5. When did you write your first book?
JQD: My first book was released on June 10, 2014, which is my birthday!
6. What do you do when you’re not writing?
JQD: When I’m not writing, I do all kinds of things. I don’t have kids and most of my time is spent with my husband so, we just like to do whatever. Play video games, shop, travel, take naps, hang out with our dogs…pretty much whatever.
7. What does your family think of your writing?
JQD: It’s funny, most of my family hasn’t even read my books. I’m truly the only book nerd. And if they aren’t into reading, they aren’t into horror. My mother-in-law couldn’t finish the first book in the series because it was “too scary and gory”. This makes me laugh. It also makes me very, very happy. *grins mischievously*
8. What was the most surprising thing you learned in creating your books?

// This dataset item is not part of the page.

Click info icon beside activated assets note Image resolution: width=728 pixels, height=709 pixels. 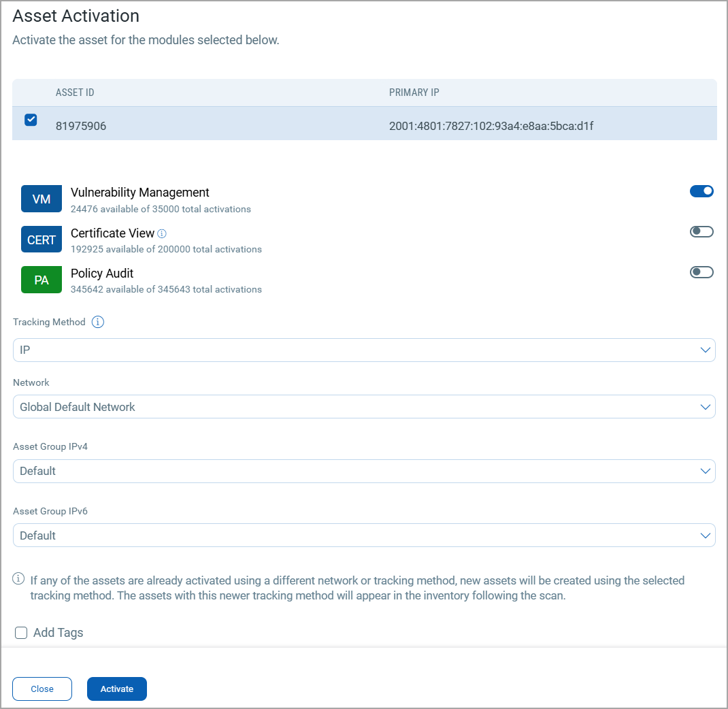tap(19, 579)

JQD: That it’s so hard. Writing a full-length book is not an easy feat. The most challenging part, in my opinion, is keeping track of what you’ve written already. You are working with 60+ words, multiple characters, different places, and it all has to make sense and fit together. It’s rough.
9. How many books have you written? Which is your favorite?
JQD: I have written three books, a series. I think my favorite in the series was the second book. I felt that my writing had gotten a bit more serious and I could tell how much I had grown as a writer, and even as a horror writer. The story itself had become darker and more complex. However, the book that I’m currently writing will surpass that one. It’s already my favorite and I’m not done with the first draft!
10. Any tips/suggestions on getting started?
JQD: The hardest part about writing a book is getting started! Those first few sentences of the first chapter of that first book, or any book, are the hardest to get down on paper. But once you get past that part, the words just flow from there.
11. What do you think makes a good story?
JQD: Life experiences. Yes, artists have an imaginative nature. We have the ability to create things out of nothing. But I think when you add your own life experiences into that, it could really make for some interesting stuff. When I’m reading a book, I often wonder what’s real to the author and what’s made up.
12. As a child, what did you want to do when you grew up?
JQD: I wanted to be a teacher for a little while. But I recently found a video of myself when I was thirteen years old talking into the camera about how I was going to attend college and write a book. It’s nice to know that I’d actually achieved my dreams!
*Turning Grace and Escaping Grace are E-book Sci-Fi/Fantasy/Horror medal winners of the New Apple Book Rewards for Excellence in Independent Publishing.